Isolé depuis l’annonce du futur retrait américain de Syrie, l’État hébreu semble déterminé à vouloir montrer qu’il n’en est pas pour autant affaibli. Ni moins déterminé. Les Israéliens ont en effet multiplié les frappes depuis cette annonce après une période de relative accalmie, mais en rompant avec leur logique de non-revendication comme pour prouver qu’ils ne sont pas limités par cette nouvelle donne et pour envoyer un message d’avertissement à Moscou qu’ils ne vont pas renoncer à frapper. Israël se retrouve certes aujourd’hui face à un adversaire qui a développé ses capacités opérationnelles et qui peut désormais attaquer depuis plusieurs fronts, mais il n’est pas pour autant question de parler d’équilibre stratégique et encore moins de défaite.
(Lire aussi : Les principaux raids israéliens en Syrie)
– L’idée que l’Iran va être contraint de quitter la Syrie en raison du contexte régional
Cette analyse relève pour l’instant, au mieux, d’un wishful thinking, plutôt diffusé par les courants prosaoudiens et/ou pro-américains. Elle suggère que l’avenir de Téhéran en Syrie va être réglé par un grand accord russo-américain permettant de partager la région en zones d’influences dont l’Iran serait exclu. S’il est vrai que la présence iranienne n’est complètement acceptée par aucun acteur régional, y compris Moscou, les Iraniens sont aujourd’hui suffisamment ancrés en Syrie pour que leur éventuel retrait apparaisse assez irréaliste pour le moment. Pour plusieurs raisons. Les Américains, malgré une rhétorique extrêmement belliciste, ont clairement montré qu’ils n’avaient pas l’intention de se confronter aux Iraniens sur le terrain, ni même d’empêcher la consolidation du corridor chiite reliant Téhéran à la Méditerranée via l’Irak, la Syrie et le Liban. Les Israéliens ont des objectifs radicaux – le retrait des forces iraniennes de Syrie – mais des moyens limités, puisqu’ils se contentent de frappes aériennes dans un contexte diplomatique qui n’est pas à leur avantage. Les Saoudiens et leurs alliés misent sur le fait qu’un rétablissement des relations avec Damas pourrait rapprocher la Syrie du giron arabe et l’éloigner de l’Iran. Cette politique a déjà montré ses limites par le passé et semble minimiser l’importance du lien stratégique qui unit les deux pays et qui dépasse la simple logique d’influence. Les Russes, enfin, partagent avec les Iraniens un objectif stratégique d’affaiblissement des Américains dans la région. Non seulement ils n’ont pas intérêt à s’opposer frontalement à l’Iran dans ce contexte, même s’ils cherchent à encadrer son rôle, mais ils n’en ont pas non plus forcément les moyens alors qu’ils souhaitent limiter le coût de leur opération en Syrie.

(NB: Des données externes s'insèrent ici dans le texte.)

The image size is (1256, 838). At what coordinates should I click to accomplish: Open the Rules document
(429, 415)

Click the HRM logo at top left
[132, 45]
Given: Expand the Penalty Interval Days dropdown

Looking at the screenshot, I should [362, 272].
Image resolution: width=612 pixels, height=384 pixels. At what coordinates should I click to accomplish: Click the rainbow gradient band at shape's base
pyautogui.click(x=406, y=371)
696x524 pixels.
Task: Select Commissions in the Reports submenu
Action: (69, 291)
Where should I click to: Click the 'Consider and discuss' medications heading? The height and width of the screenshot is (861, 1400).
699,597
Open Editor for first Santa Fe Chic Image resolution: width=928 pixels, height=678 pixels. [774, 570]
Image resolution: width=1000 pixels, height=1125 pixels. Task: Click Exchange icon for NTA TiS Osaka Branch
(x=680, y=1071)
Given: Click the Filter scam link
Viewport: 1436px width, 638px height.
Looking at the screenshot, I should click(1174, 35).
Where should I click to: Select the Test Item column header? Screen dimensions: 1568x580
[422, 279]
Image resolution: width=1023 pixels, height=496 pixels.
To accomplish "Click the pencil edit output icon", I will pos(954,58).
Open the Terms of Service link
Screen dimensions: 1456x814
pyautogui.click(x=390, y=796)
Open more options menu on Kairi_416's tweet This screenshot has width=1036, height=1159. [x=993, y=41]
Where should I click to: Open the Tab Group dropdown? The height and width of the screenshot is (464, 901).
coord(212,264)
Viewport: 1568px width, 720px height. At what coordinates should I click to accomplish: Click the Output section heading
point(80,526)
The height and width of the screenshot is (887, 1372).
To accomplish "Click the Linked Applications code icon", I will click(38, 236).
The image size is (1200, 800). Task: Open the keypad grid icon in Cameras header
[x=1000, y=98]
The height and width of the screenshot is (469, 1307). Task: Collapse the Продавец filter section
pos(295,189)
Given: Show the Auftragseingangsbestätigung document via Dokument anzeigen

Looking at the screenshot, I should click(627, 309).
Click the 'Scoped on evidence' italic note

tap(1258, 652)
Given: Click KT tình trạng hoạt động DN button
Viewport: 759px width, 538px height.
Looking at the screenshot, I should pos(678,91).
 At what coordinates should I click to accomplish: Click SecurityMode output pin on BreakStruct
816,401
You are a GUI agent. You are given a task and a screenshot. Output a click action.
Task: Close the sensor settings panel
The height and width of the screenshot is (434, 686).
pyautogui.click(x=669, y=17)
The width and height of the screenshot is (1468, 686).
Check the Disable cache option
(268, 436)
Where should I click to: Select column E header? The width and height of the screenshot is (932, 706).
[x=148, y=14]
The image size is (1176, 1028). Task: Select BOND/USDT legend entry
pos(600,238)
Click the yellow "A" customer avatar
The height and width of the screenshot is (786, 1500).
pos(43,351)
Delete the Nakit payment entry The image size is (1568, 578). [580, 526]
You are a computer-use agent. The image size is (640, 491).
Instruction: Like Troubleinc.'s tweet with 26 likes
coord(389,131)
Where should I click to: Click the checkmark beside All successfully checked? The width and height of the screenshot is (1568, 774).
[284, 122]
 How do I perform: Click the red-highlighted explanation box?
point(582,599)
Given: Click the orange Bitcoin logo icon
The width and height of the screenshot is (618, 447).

Téhéran traverse certes une phase délicate en Syrie, ce qui limite son champ d’action, mais il développe une stratégie d’intégration durable qu’un accord diplomatique ou des frappes aériennes ne devraient pas suffire à contrecarrer.
(Pour mémoire : Avec le raid israélien en Syrie, le conflit prend une nouvelle tournure, estime la presse libanaise)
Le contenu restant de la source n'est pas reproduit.